One of the world’s largest ever renewable power projects and a global pioneer in green hydrogen mega-production – Saudi Arabia’s Neom – announced financial close on a project that will cost of $8.4bn.

Neom Green Hydrogen Company (NGHC) – a joint venture between ACWA Power, Air Products and the vast Saudi Neom future city project – plan to deploy 4GW of wind, solar and batteries to produce up to 600 tonnes a day of green ammonia using more than 2GW of hydrogen electrolysis.

The JV said today (Monday) that it had reached financial close on the project after signing agreements with “23 local, regional, and international banks, and investment firms” covering $6.1bn of non-recourse finance, becoming the world’s first giga-scale H2 initiative to reach FID.

Saudi Arabia and its heavyweight partners made headlines around the world in 2020 when they announced the green H2 to ammonia plan, with analysts saying the deep pockets and clout of those involved made it far more likely it would see the light of day than some other mega-projects planned around the world.

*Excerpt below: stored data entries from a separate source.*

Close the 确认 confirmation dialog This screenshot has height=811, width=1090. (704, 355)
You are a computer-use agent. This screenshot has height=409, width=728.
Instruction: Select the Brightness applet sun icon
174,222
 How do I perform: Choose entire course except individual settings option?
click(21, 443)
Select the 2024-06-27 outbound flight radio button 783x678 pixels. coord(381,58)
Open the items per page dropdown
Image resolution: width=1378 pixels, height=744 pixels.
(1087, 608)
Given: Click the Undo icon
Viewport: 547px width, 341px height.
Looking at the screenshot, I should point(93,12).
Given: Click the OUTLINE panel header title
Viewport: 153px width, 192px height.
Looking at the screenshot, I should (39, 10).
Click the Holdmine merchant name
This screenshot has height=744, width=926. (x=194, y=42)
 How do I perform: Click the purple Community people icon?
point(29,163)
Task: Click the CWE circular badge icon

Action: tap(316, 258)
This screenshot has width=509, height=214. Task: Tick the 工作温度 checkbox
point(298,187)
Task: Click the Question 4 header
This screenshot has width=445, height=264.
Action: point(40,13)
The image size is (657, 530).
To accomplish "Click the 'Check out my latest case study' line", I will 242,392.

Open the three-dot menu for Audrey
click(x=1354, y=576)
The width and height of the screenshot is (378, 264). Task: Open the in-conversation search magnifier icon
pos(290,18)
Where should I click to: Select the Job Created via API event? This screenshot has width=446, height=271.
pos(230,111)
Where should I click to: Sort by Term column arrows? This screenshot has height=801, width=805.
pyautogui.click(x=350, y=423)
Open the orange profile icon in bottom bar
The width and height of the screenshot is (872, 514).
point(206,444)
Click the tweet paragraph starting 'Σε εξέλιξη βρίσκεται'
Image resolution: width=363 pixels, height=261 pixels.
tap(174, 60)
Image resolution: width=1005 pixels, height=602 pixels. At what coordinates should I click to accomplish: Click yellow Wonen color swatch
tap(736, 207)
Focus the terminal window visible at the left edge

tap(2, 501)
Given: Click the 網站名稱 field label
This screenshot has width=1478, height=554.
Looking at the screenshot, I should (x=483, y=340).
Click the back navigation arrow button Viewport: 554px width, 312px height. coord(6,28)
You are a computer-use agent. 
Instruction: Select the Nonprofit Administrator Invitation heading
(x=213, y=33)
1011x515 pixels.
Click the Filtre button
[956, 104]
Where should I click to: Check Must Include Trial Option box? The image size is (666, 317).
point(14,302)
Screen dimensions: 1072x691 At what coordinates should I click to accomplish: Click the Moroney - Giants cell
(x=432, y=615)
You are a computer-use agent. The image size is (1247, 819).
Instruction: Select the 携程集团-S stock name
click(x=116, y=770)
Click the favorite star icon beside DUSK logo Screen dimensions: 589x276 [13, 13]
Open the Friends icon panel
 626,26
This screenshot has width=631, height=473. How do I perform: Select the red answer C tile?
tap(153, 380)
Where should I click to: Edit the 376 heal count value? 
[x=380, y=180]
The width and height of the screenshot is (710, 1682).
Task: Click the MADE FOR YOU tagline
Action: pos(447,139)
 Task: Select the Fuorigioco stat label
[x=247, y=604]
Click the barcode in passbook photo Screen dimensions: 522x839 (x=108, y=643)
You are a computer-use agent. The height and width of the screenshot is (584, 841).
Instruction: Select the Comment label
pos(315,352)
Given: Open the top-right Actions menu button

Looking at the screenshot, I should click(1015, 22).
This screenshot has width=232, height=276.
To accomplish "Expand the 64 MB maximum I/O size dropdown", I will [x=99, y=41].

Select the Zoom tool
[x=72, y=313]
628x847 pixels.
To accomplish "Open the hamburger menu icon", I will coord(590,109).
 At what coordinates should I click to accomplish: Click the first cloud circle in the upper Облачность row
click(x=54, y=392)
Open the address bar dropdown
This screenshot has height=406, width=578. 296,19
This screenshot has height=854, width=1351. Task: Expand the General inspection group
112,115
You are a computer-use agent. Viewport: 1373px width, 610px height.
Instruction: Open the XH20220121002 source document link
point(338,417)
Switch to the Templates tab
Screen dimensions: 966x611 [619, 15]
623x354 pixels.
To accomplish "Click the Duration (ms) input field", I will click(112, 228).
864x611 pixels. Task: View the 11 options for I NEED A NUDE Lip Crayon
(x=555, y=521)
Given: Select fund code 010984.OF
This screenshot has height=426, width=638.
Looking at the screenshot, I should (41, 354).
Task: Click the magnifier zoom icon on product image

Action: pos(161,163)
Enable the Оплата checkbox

ACWA Power, which is delivering the renewable element, said: "With the combined experience of our global utility scale renewable projects and innovative partners, we are making rapid strides towards the development of NGHC's giga scale-plant, integrating up to 4GW of renewable power from solar and wind energy to supply green hydrogen to global markets at scale.”

The project hopes to be producing green fuels by the end of 2026. It has already secured a 30-year exclusive offtake agreement with co-developer Air Products, which plans to distribute the ammonia to global demand centres, with a focus on northern Europe, to serve mobility and industrial markets.

Air Products has also bagged the engineering procurement and construction (EPC) contract for the project, valued at around $6.7bn.